*CONSIGNE:*
Extrayez telles quelles les lignes du listing, de celle qui contient « Task: Open the Tools options » jusqu'à la fin du listing, extrémités comprises. Omettez les images dans la réponse.

=======

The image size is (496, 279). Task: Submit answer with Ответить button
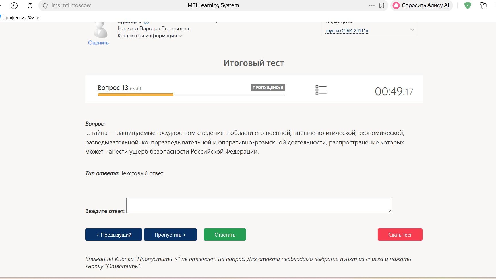point(225,235)
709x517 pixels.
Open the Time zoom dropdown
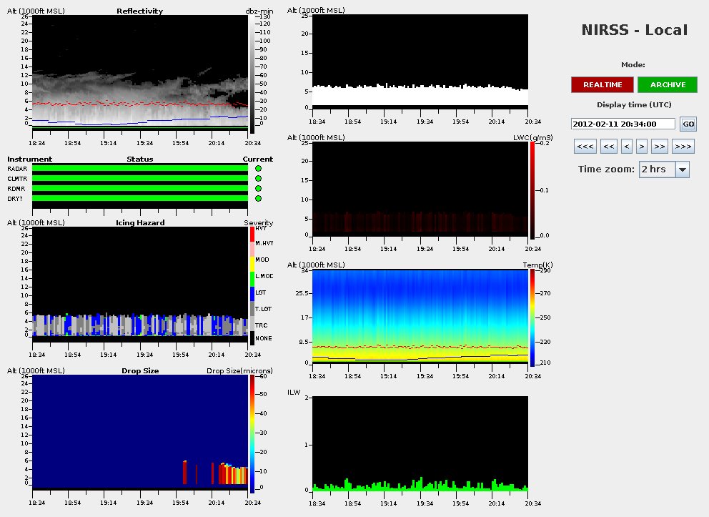[682, 169]
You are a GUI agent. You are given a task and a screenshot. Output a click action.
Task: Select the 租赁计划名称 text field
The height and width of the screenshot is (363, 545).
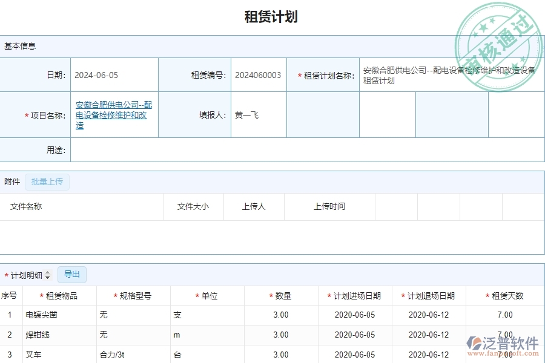[448, 74]
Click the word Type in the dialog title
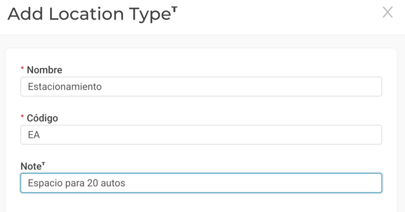This screenshot has width=405, height=212. click(150, 15)
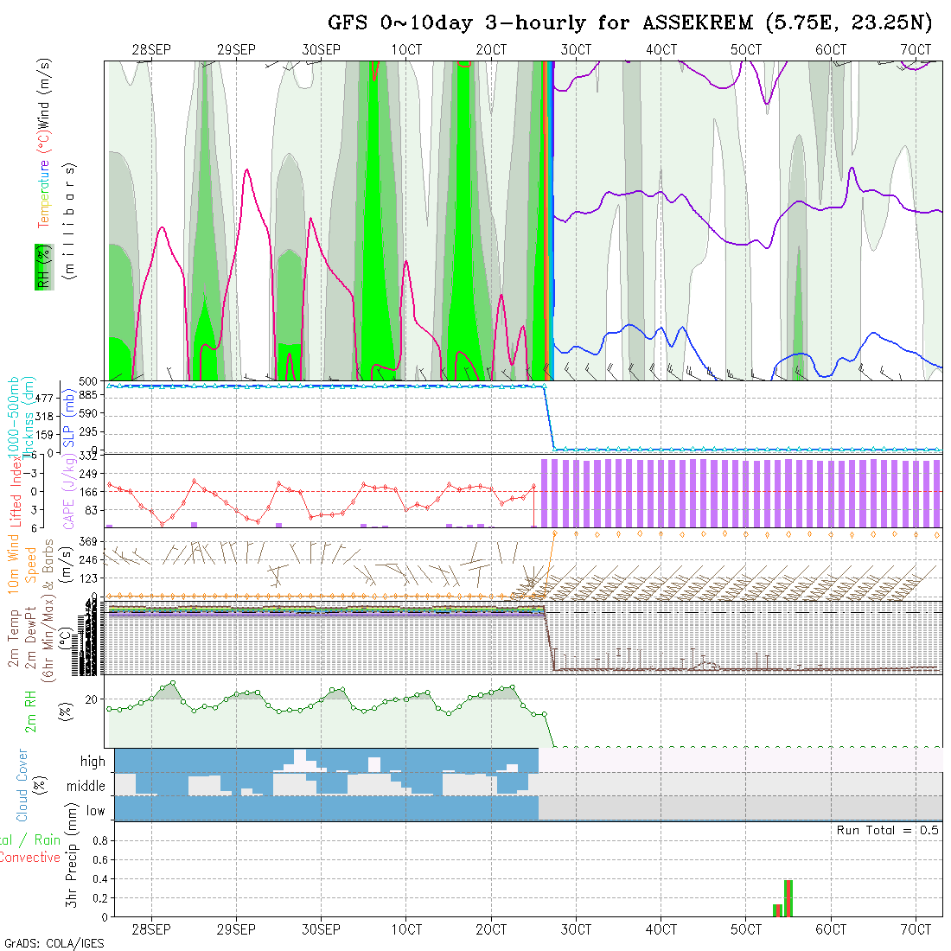Viewport: 951px width, 951px height.
Task: Click the GrADS: COLA/IGES footer credit
Action: [x=54, y=943]
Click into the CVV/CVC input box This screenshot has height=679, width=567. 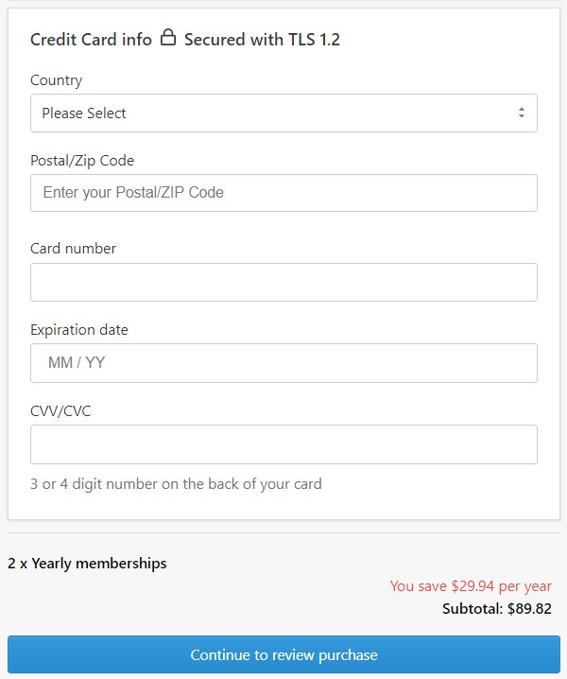284,444
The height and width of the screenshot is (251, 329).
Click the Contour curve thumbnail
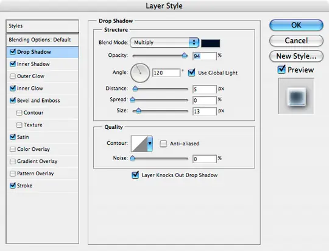tap(139, 144)
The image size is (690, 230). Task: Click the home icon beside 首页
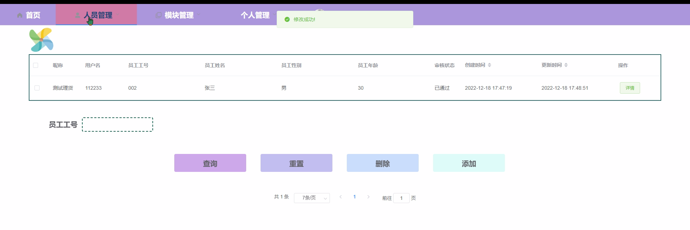coord(20,15)
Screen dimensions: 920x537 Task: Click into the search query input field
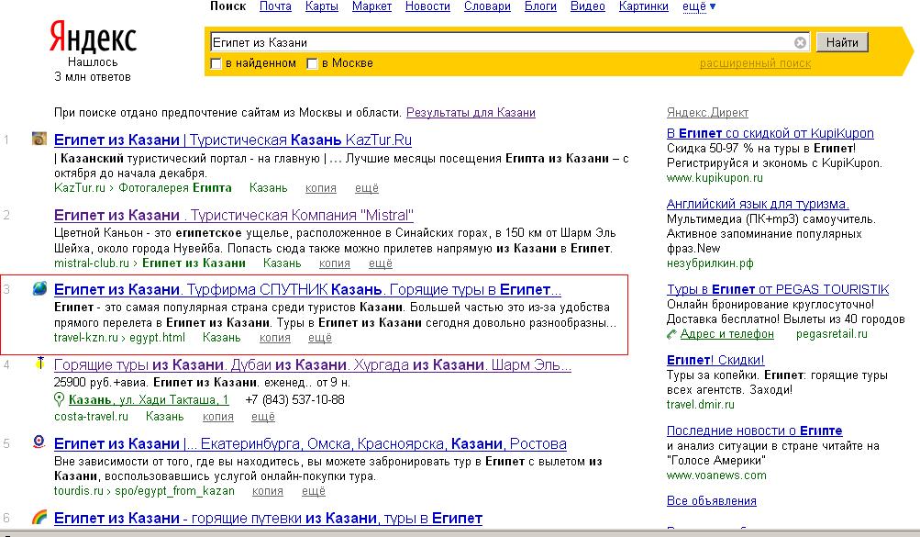point(500,42)
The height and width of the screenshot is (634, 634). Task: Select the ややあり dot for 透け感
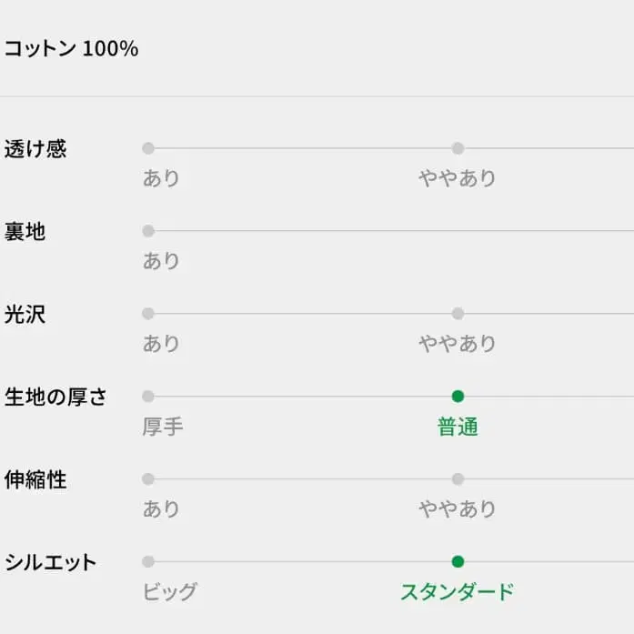[458, 148]
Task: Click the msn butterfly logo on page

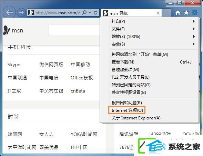Action: [x=7, y=30]
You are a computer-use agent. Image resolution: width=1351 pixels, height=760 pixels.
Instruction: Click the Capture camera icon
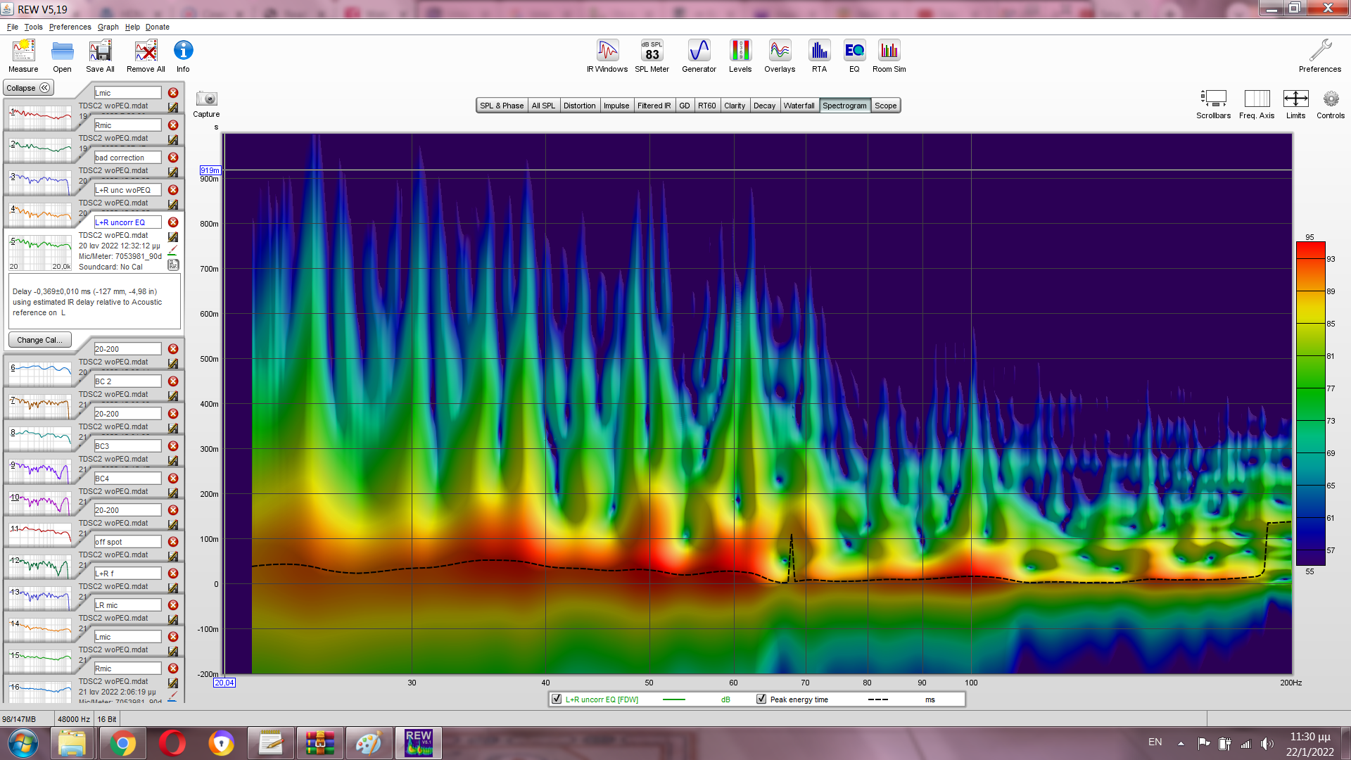click(206, 99)
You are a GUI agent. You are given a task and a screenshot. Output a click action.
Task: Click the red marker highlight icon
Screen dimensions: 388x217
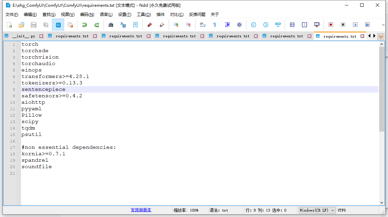pyautogui.click(x=149, y=25)
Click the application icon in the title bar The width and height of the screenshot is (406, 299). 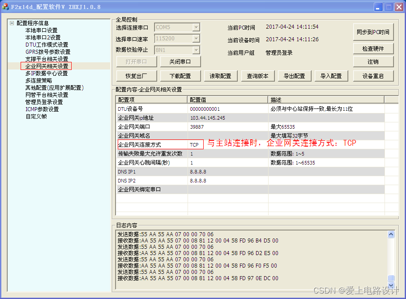[x=5, y=6]
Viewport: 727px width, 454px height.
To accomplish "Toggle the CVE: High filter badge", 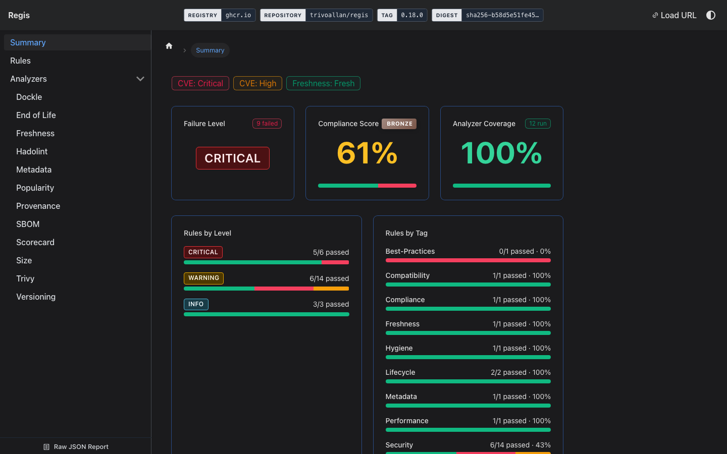I will [257, 83].
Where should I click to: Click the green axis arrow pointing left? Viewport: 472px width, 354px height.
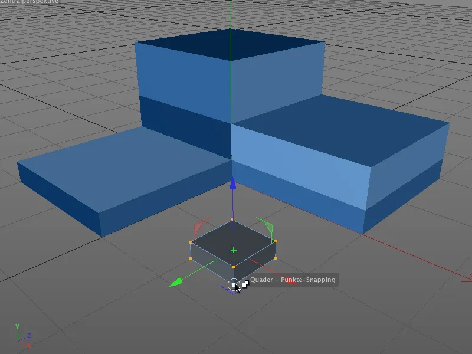(x=177, y=282)
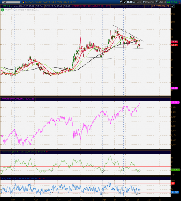Click the flask icon beside Studies
This screenshot has height=201, width=181.
coord(157,2)
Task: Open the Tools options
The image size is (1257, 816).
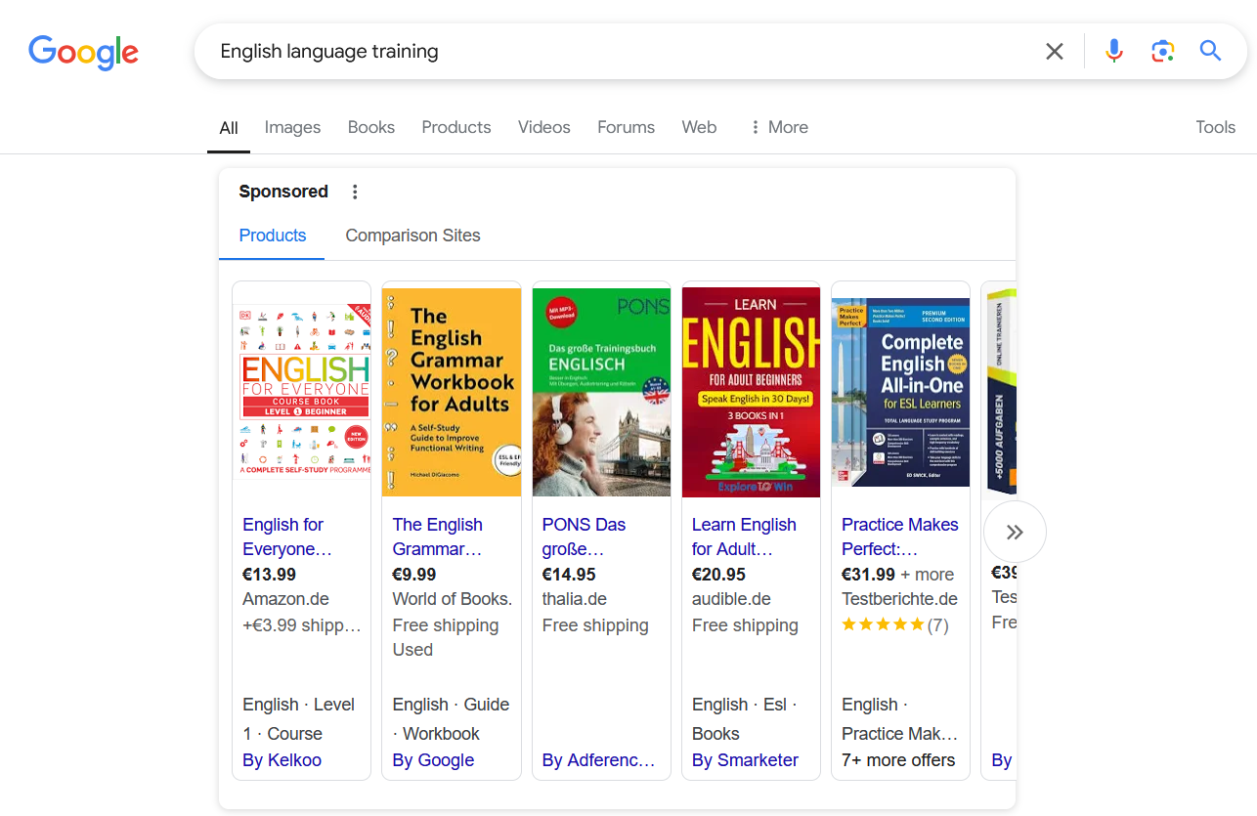Action: (1215, 127)
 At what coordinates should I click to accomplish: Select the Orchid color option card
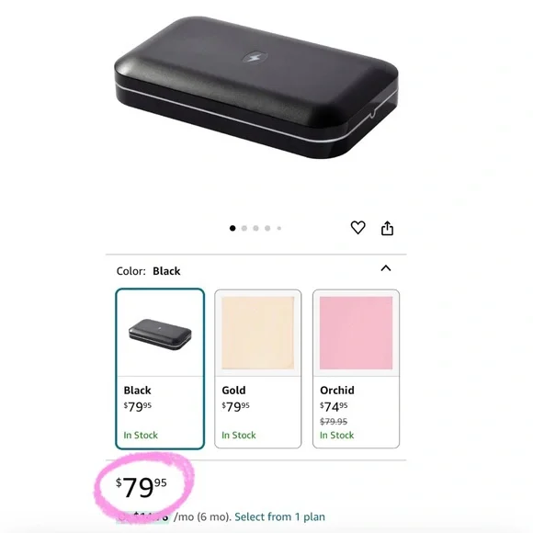pos(356,369)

=======

*RÉPONSE RÉDIGÉE:*
Task: Open the Tools options
The image size is (1257, 816).
Action: (1215, 127)
 At what coordinates should I click to accomplish: Select the Orchid color option card
pos(356,369)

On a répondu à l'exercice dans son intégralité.